§ Problem to work on: Once you have read the records, write them out again exactly.

§ Data to examine:
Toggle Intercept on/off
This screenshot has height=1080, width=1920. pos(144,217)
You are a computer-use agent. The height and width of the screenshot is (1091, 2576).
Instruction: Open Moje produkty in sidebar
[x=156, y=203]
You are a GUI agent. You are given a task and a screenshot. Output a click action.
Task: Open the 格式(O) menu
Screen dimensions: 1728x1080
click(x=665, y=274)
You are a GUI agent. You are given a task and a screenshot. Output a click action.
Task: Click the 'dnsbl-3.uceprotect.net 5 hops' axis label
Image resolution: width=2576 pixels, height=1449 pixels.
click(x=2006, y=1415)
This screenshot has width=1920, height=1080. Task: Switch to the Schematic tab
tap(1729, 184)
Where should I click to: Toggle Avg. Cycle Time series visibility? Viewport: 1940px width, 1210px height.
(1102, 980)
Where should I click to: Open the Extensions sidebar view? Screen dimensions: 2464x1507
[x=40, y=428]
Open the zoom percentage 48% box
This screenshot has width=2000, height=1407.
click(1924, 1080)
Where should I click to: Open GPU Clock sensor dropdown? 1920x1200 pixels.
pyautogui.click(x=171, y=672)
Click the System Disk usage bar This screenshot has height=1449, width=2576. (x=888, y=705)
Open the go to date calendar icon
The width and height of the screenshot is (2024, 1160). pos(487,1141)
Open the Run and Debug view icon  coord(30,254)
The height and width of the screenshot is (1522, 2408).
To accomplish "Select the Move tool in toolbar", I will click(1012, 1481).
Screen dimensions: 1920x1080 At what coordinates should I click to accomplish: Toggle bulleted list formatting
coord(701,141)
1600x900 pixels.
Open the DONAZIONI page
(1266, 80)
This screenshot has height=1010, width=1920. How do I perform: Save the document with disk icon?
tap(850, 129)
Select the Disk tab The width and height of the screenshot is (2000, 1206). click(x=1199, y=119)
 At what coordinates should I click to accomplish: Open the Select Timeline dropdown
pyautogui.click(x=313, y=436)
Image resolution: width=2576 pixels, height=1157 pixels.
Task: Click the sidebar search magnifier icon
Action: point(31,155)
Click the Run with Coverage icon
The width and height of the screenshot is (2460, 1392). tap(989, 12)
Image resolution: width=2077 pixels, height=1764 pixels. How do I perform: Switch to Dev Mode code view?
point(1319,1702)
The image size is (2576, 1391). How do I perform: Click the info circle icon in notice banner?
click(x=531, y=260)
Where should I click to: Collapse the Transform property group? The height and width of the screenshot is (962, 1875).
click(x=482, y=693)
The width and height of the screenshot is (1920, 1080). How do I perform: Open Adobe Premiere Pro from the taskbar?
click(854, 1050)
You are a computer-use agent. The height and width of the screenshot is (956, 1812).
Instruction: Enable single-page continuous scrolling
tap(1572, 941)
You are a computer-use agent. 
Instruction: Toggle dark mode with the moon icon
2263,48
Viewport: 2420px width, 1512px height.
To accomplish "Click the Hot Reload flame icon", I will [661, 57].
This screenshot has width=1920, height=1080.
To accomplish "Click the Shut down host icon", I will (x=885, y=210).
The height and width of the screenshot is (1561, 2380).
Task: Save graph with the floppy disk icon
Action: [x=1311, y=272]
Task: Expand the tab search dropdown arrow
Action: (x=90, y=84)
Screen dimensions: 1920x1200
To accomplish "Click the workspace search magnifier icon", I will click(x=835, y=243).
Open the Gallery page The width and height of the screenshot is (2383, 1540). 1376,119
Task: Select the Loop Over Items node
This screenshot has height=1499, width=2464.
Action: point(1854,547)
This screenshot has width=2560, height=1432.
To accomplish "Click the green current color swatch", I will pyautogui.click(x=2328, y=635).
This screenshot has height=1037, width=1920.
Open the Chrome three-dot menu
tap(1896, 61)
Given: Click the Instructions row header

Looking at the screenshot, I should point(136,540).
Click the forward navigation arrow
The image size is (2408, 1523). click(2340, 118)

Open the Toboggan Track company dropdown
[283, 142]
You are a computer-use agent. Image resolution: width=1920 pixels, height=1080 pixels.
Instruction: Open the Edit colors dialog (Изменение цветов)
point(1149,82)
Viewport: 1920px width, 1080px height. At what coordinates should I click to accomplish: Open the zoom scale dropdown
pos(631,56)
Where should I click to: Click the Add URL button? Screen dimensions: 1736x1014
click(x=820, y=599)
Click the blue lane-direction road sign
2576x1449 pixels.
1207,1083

§ Exercise solution:
Toggle Intercept on/off
This screenshot has height=1080, width=1920. pos(144,217)
You are a computer-use agent. The height and width of the screenshot is (1091, 2576).
Instruction: Open Moje produkty in sidebar
[x=156, y=203]
You are a GUI agent. You are given a task and a screenshot. Output a click action.
Task: Open the 格式(O) menu
Screen dimensions: 1728x1080
click(x=665, y=274)
You are a GUI agent. You are given a task and a screenshot. Output a click action.
Task: Click the 'dnsbl-3.uceprotect.net 5 hops' axis label
Image resolution: width=2576 pixels, height=1449 pixels.
click(x=2006, y=1415)
This screenshot has width=1920, height=1080. Task: Switch to the Schematic tab
tap(1729, 184)
Where should I click to: Toggle Avg. Cycle Time series visibility? Viewport: 1940px width, 1210px height.
(1102, 980)
Where should I click to: Open the Extensions sidebar view? Screen dimensions: 2464x1507
[x=40, y=428]
Open the zoom percentage 48% box
This screenshot has width=2000, height=1407.
click(1924, 1080)
Where should I click to: Open GPU Clock sensor dropdown? 1920x1200 pixels.
pyautogui.click(x=171, y=672)
Click the System Disk usage bar This screenshot has height=1449, width=2576. (x=888, y=705)
Open the go to date calendar icon
The width and height of the screenshot is (2024, 1160). pos(487,1141)
Open the Run and Debug view icon  coord(30,254)
The height and width of the screenshot is (1522, 2408).
To accomplish "Select the Move tool in toolbar", I will click(1012, 1481).
Screen dimensions: 1920x1080 At what coordinates should I click to accomplish: Toggle bulleted list formatting
coord(701,141)
1600x900 pixels.
Open the DONAZIONI page
(1266, 80)
This screenshot has height=1010, width=1920. How do I perform: Save the document with disk icon?
tap(850, 129)
Select the Disk tab The width and height of the screenshot is (2000, 1206). click(x=1199, y=119)
 At what coordinates should I click to accomplish: Open the Select Timeline dropdown
pyautogui.click(x=313, y=436)
Image resolution: width=2576 pixels, height=1157 pixels.
Task: Click the sidebar search magnifier icon
Action: point(31,155)
Click the Run with Coverage icon
The width and height of the screenshot is (2460, 1392). tap(989, 12)
Image resolution: width=2077 pixels, height=1764 pixels. How do I perform: Switch to Dev Mode code view?
point(1319,1702)
The image size is (2576, 1391). How do I perform: Click the info circle icon in notice banner?
click(x=531, y=260)
Where should I click to: Collapse the Transform property group? The height and width of the screenshot is (962, 1875).
click(x=482, y=693)
The width and height of the screenshot is (1920, 1080). How do I perform: Open Adobe Premiere Pro from the taskbar?
click(854, 1050)
You are a computer-use agent. The height and width of the screenshot is (956, 1812).
Instruction: Enable single-page continuous scrolling
tap(1572, 941)
You are a computer-use agent. 
Instruction: Toggle dark mode with the moon icon
2263,48
Viewport: 2420px width, 1512px height.
To accomplish "Click the Hot Reload flame icon", I will [661, 57].
This screenshot has width=1920, height=1080.
To accomplish "Click the Shut down host icon", I will (x=885, y=210).
The height and width of the screenshot is (1561, 2380).
Task: Save graph with the floppy disk icon
Action: [x=1311, y=272]
Task: Expand the tab search dropdown arrow
Action: (x=90, y=84)
Screen dimensions: 1920x1200
To accomplish "Click the workspace search magnifier icon", I will click(x=835, y=243).
Open the Gallery page The width and height of the screenshot is (2383, 1540). 1376,119
Task: Select the Loop Over Items node
This screenshot has height=1499, width=2464.
Action: point(1854,547)
This screenshot has width=2560, height=1432.
To accomplish "Click the green current color swatch", I will pyautogui.click(x=2328, y=635).
This screenshot has height=1037, width=1920.
Open the Chrome three-dot menu
tap(1896, 61)
Given: Click the Instructions row header

Looking at the screenshot, I should point(136,540).
Click the forward navigation arrow
The image size is (2408, 1523). click(2340, 118)

Open the Toboggan Track company dropdown
[283, 142]
You are a computer-use agent. Image resolution: width=1920 pixels, height=1080 pixels.
Instruction: Open the Edit colors dialog (Изменение цветов)
point(1149,82)
Viewport: 1920px width, 1080px height. At what coordinates should I click to accomplish: Open the zoom scale dropdown
pos(631,56)
Where should I click to: Click the Add URL button? Screen dimensions: 1736x1014
click(x=820, y=599)
Click the blue lane-direction road sign
2576x1449 pixels.
1207,1083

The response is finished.